* [WRITTEN TASK]
Write what comes next in the issue thread about how the k8scluster receiver reports pod phase as a metric, picking up after its last comment.

* [DOCUMENT TEXT]
>>>

[k8sclusterreceiver] refactoring pod status phase #24425

povilasv · 2023-07-21T11:23:56Z

Component(s)

receiver/k8scluster

Describe the issue you're reporting

We currently encode pod status phase to number:

  k8s.pod.phase:
    enabled: true
    description: Current phase of the pod (1 - Pending, 2 - Running, 3 - Succeeded, 4 - Failed, 5 - Unknown)
    unit: 1
    gauge:
      value_type: int

I think it's preferable to split into many metrics:

  k8s.pod.phase_pending:
    enabled: true
    description: Whether this pod phase is Pending (1), or not (0).
    unit: 1
    gauge:
      value_type: int
  k8s.pod.phase_running:
    enabled: true
    description: Whether this pod phase is Running (1), or not (0).
    unit: 1
    gauge:
      value_type: int

IMO it's easier to parse from the name what is happening and we already have this pattern for Nodes conditions.

Thoughts?

The text was updated successfully, but these errors were encountered:

github-actions · 2023-07-21T11:24:16Z

Pinging code owners:

k8sclusterreceiver: @dmitryax
receiver/k8scluster: @dmitryax

See Adding Labels via Comments if you do not have permissions to add labels yourself.

dmitryax · 2023-07-21T20:37:22Z

I see your point, but I have a couple of counter-arguments:

This will introduce 5x bigger payload to deliver the same information.
When you look at the chart, it's pretty convenient to see what states the pod has been in over time using just one time series. Some UIs can let you assign the states to the values on the chart, which is very convenient. Using several metrics for that is not that handy.

If a user wants this particular representation, I believe it can be translated with the metrics transform processor. Also, most backends likely have a query language capable of representing this metric as 5 "boolean" time series.

I wouldn't like to make this change until we have strict guidelines from the OTel Spec on how to represent this kind of data

povilasv · 2023-07-24T12:09:22Z

Thanks for reply. I agree with you, the k8s.pod.phase is way more compact and in theory transformProcessor should work. I will play with it to see if it does in practice.

sirianni · 2023-08-04T19:05:41Z

When you look at the chart, it's pretty convenient to see what states the pod has been in over time using just one time series. Some UIs can let you assign the states to the values on the chart, which is very convenient.

Can you provide a screenshot/example?

Also, most backends likely have a query language capable of representing this metric as 5 "boolean" time series.

Example? I can't get this to work in either of the monitoring vendors my company uses.

Since the actual numeric values are meaningless, I can't see how to make this work in a when aggregating across dimensions. Many monitoring tools also don't let you filter on metric values, just tags (i.e. you can't say WHERE value = 2). For example, if I'd like to see the number of pods that are in Running phase in a DaemonSet, how do I do that?

I think an OpenMetrics StateSet would be the more idiomatic way to model this information (and is also supported by OTel).

This is also how kube-state-metrics does it with kube_pod_status_phase. Seems to work quite well in PromQLcount(kube_pod_status_phase{phase="Running"})

sirianni · 2023-08-07T19:19:34Z

I believe it can be translated with the metrics transform processor

@dmitryax can you give a rough example of how you would use metricstransform processor to do this transformation? From what I see there's no way to "match" based on values and aggregating the "numeric enums" don't make sense either.

<<<

* [DATA LISTING]
>>>

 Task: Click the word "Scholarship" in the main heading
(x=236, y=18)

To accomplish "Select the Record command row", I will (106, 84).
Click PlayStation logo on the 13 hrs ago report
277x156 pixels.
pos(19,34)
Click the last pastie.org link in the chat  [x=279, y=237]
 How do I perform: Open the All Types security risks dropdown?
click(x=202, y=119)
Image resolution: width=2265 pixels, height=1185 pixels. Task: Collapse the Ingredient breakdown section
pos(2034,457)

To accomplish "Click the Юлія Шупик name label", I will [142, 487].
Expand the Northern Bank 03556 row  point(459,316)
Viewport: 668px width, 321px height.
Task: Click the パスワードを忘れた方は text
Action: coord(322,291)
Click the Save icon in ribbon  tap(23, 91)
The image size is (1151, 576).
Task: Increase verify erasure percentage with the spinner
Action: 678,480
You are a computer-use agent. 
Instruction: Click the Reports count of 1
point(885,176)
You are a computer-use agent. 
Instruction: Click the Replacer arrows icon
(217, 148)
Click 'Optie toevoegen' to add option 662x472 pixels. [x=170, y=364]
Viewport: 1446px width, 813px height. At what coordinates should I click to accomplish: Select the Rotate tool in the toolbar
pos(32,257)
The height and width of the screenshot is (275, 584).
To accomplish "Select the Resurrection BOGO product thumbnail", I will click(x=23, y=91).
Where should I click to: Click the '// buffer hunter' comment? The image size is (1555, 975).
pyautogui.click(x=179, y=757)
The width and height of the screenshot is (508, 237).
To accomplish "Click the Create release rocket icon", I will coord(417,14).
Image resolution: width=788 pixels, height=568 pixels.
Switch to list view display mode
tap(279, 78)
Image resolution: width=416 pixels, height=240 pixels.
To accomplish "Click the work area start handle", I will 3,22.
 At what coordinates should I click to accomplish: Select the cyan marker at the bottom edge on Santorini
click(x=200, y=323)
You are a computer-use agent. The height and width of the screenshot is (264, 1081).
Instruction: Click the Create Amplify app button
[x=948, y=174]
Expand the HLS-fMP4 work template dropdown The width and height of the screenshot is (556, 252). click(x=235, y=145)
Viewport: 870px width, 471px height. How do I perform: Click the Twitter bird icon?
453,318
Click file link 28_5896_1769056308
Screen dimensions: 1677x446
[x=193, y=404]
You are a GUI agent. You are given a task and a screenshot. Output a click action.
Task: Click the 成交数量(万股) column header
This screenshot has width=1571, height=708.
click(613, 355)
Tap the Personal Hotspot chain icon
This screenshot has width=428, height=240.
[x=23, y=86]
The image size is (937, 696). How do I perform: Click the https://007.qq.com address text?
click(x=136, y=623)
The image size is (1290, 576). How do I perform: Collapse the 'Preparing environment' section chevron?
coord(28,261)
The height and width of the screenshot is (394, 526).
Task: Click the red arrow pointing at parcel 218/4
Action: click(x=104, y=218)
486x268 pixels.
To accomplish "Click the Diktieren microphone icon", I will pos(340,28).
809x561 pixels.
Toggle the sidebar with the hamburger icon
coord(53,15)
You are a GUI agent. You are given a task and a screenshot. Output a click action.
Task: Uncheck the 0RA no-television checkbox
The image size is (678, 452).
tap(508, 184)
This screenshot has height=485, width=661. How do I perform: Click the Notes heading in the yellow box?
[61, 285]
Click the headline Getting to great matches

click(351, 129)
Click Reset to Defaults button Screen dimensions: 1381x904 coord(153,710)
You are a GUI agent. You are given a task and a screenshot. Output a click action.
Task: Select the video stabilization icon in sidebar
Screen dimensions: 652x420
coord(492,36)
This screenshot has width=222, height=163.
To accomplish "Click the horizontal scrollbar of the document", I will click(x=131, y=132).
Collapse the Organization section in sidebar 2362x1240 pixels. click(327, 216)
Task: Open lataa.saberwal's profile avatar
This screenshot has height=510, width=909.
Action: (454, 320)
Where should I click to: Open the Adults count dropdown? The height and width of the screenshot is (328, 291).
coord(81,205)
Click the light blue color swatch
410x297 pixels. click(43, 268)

<<<

* [EXERCISE RESULT]
bertysentry · 2023-09-22T08:54:29Z

I agree with @sirianni.

OOT, k8s.pod.phase metric should keep the same name (don't split it in k8s.pod.phase_pending, k8s.pod.phase_running, etc.), but it should have a state attribute, to be consistent with other similar enumerations in other metrics (although I don't think state is specified anywhere in Otel's semantic conventions).

So you'll push several datapoints to represent the current "running" state of the pod:

k8s.pod.phase{state="running"} 1
k8s.pod.phase{state="pending"} 0
k8s.pod.phase{state="succeeded"} 0
k8s.pod.phase{state="failed"} 0
k8s.pod.phase{state="unknown"} 0

Not ultra optimal (cardinality), but it does the job, and it's easily query-able.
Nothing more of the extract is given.